## Instructions to follow
Would you write out all of the data exactly as it appears below?

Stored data

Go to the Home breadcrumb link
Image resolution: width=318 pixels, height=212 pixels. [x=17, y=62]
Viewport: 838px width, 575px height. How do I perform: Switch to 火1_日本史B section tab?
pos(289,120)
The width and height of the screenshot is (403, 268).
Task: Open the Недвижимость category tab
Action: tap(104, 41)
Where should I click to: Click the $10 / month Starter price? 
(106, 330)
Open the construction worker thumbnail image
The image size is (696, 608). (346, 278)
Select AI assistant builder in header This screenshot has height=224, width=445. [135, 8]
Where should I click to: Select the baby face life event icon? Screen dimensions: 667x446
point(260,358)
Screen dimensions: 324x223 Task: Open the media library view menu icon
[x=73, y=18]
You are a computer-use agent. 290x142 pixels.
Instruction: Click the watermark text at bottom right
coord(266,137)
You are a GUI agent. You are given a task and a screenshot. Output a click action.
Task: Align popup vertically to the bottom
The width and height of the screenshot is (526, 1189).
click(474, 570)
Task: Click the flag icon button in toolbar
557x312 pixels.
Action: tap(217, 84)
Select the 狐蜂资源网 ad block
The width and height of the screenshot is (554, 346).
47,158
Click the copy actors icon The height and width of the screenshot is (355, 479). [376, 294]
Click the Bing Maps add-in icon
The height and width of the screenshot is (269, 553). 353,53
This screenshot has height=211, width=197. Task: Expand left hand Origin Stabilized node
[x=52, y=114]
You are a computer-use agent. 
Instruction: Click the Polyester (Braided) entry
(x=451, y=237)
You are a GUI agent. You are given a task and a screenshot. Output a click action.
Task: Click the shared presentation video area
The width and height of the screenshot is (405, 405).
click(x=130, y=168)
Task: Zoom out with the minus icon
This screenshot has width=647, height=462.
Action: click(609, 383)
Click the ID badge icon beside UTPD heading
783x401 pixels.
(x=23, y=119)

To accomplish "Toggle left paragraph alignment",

## Answer area
Go to the Home breadcrumb link
Image resolution: width=318 pixels, height=212 pixels. [x=17, y=62]
Viewport: 838px width, 575px height. How do I perform: Switch to 火1_日本史B section tab?
pos(289,120)
The width and height of the screenshot is (403, 268).
Task: Open the Недвижимость category tab
Action: tap(104, 41)
Where should I click to: Click the $10 / month Starter price? 
(106, 330)
Open the construction worker thumbnail image
The image size is (696, 608). (346, 278)
Select AI assistant builder in header This screenshot has height=224, width=445. [135, 8]
Where should I click to: Select the baby face life event icon? Screen dimensions: 667x446
point(260,358)
Screen dimensions: 324x223 Task: Open the media library view menu icon
[x=73, y=18]
You are a computer-use agent. 290x142 pixels.
Instruction: Click the watermark text at bottom right
coord(266,137)
You are a GUI agent. You are given a task and a screenshot. Output a click action.
Task: Align popup vertically to the bottom
The width and height of the screenshot is (526, 1189).
click(474, 570)
Task: Click the flag icon button in toolbar
557x312 pixels.
Action: tap(217, 84)
Select the 狐蜂资源网 ad block
The width and height of the screenshot is (554, 346).
47,158
Click the copy actors icon The height and width of the screenshot is (355, 479). [376, 294]
Click the Bing Maps add-in icon
The height and width of the screenshot is (269, 553). 353,53
This screenshot has height=211, width=197. Task: Expand left hand Origin Stabilized node
[x=52, y=114]
You are a computer-use agent. 
Instruction: Click the Polyester (Braided) entry
(x=451, y=237)
You are a GUI agent. You are given a task and a screenshot. Output a click action.
Task: Click the shared presentation video area
The width and height of the screenshot is (405, 405).
click(x=130, y=168)
Task: Zoom out with the minus icon
This screenshot has width=647, height=462.
Action: click(609, 383)
Click the ID badge icon beside UTPD heading
783x401 pixels.
(x=23, y=119)

To accomplish "Toggle left paragraph alignment",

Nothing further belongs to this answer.